World Middle East 07 Dec 2016 Islamic State launch ...

Islamic State launches overnight attack against Iraqi troops in Mosul

AP
Published Dec 7, 2016, 2:42 pm IST
Updated Dec 7, 2016, 3:24 pm IST
Iraqi Army said the attack inflicted heavy losses without providing further details.
Iraqi soldiers open fire towards Islamic State militant positions in the Al-Intisar district in Mosul, Iraq. (Photo: AP)
 Iraqi soldiers open fire towards Islamic State militant positions in the Al-Intisar district in Mosul, Iraq. (Photo: AP)

Mosul: Iraqi army said on Wednesday that Islamic State militants launched an overnight attack against security forces in the southeastern part of Mosul, a day after the troops advanced deeper into the city.

The attack "inflicted heavy losses," Iraqi Army Sgt. Maj. Hakim Saranbii told The Associated Press without giving specific casualty figures or further details. Iraqi Defense Ministry officials in Bagdad did not immediately comment.

 

The setback came after Iraq's army on Tuesday rolled into the southeastern neighborhood of al-Salam, taking a hospital before meeting stiff resistance from IS militants. Convoys of dozens of armored Iraqi special forces and army Humvees could be seen moving into the southeastern neighborhood Wednesday morning.

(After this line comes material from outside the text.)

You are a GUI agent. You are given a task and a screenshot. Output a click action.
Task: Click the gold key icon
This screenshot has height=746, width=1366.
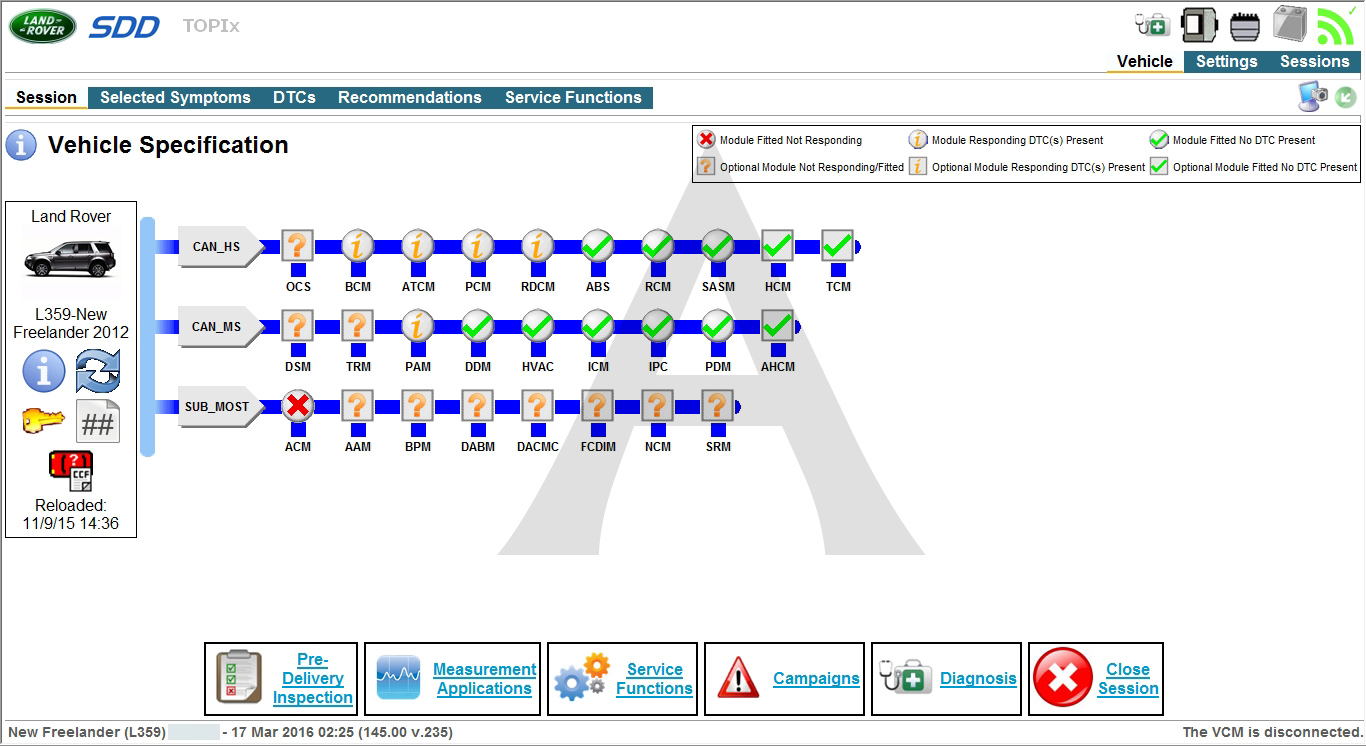point(44,421)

"What we see here is the enemy reacting to a new axis of advance," said coalition spokesman US Army, Col. John Dorrian, explaining that the new push putting increased pressure on IS.

After the advance on Tuesday, Iraqi forces said that they pushed the front line back more than 2 kilometers (1.2 miles) and retook Mosul's al-Salam hospital, but only a few hundred meters (yards) appeared to be secured and clashes continued into the evening.

 

When Iraqi forces initially launched a push into eastern Mosul in early November, troops came under heavy counterattacks after advancing too far too quickly. Islamic State militants depend on suicide car bombs and sniper fire to derail the security forces, as well as a network of underground tunnels.

The Iraqi government has not publicised the casualty figures for government troops and paramilitary forces fighting in Mosul and elsewhere in northern Iraq. Last week, the UN said in a report that nearly 2,000 members of the Iraqi forces were killed last month, but after coming under fire from the media arm of the Iraqi military, it announced it would discontinue publishing casualty figures for Iraq's security forces.

 

Backed the US-led international coalition, Iraqi government troops and paramilitary forces launched a campaign in October to dislodge IS from Mosul, Iraq's second-largest city and IS's last major urban bastion in the country.